We go to another home and have Bible study with family of one of the boat captains, who are the parents of one of the soccer team. They are interested to pray to receive the Lord, with the mother and his grandma respond with tears rolling down their faces during the prayer time.
I arrive back at our resident pastor’s house, and there is already another meeting in the process with the youth. They want me to speak to them again. I am so tired by this time I am struggling to breathe normally, but manage to make it through, and after finally getting something to eat, just stay there overnight, being too tired to return to our mission base in Norte.
(Oct 3) This is Monday, which is generally our rest day, but with so much to do before we leave tomorrow, I find it hard to slow down very much. I spend time with our resident pastor in the morning, and then in one of the homes near Norte for several hours with some of our leaders with some strategic planning and communication. Also, have important times with several of our team who will continue to stay there in Polillio, and help out for awhile. We return to Poblacion in the evening for another Bible Study in one of the homes there. A number more want to pray to receive the Lord, and want continued Bible studies there in their home, as well… PTL!

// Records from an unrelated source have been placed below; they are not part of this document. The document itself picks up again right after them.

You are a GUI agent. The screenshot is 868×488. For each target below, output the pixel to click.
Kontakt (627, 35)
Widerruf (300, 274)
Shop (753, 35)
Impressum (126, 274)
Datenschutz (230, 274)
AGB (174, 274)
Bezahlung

(Oct. 4) This morning we are returning back to our home in Tarlac City. Rising up early, I spend time preparing one of our team who will be staying there, regarding many ministry details and oversight instructions. We have a devotional time with our team, and a de-briefing time regarding trip praise reports, and highlights. Most of the team go to a morning Bible study down the beach while I pack my things for the trip and prepare for departure. We leave our mission base around 10 a.m., and after several boat rides and a long trip back in our van through the night, we eventually arrive home in Tarlac City shortly after midnight. It was an exciting, fruitful trip, for the glory of God…
I hope that you are blessed and inspired with this report! We ask that you would please continue to diligently pray for us, and what’s happening around here. This is a humble attempt on our part to communicate with you what is going on, and praise the Lord for all the good things He’s doing. We give Him glory! Obviously, there is a lot more to do than we can seem to get to – Bible studies, prayer, services, visitation, outreach and evangelism, etc…
Here is a closing thought from 2 Corinthians 10:16… Paul set us such a good example, exhorting us all to share the gospel in “the regions beyond…” If we just stay within our own comfort zone, and refuse to stretch ourselves into new territories, we will fail to reach a lot of people that need the precious gospel of Jesus Christ! We need to go for it! We plan to continue to reach out to Busdak, Tapol and other places, as we are able… Let’s all, willingly, and cheerfully make the sacrifice and effort to reach out to those who may not come to the Lord without extra effort being made in ‘regions beyond”!
Blessings, and thanks for your teamwork!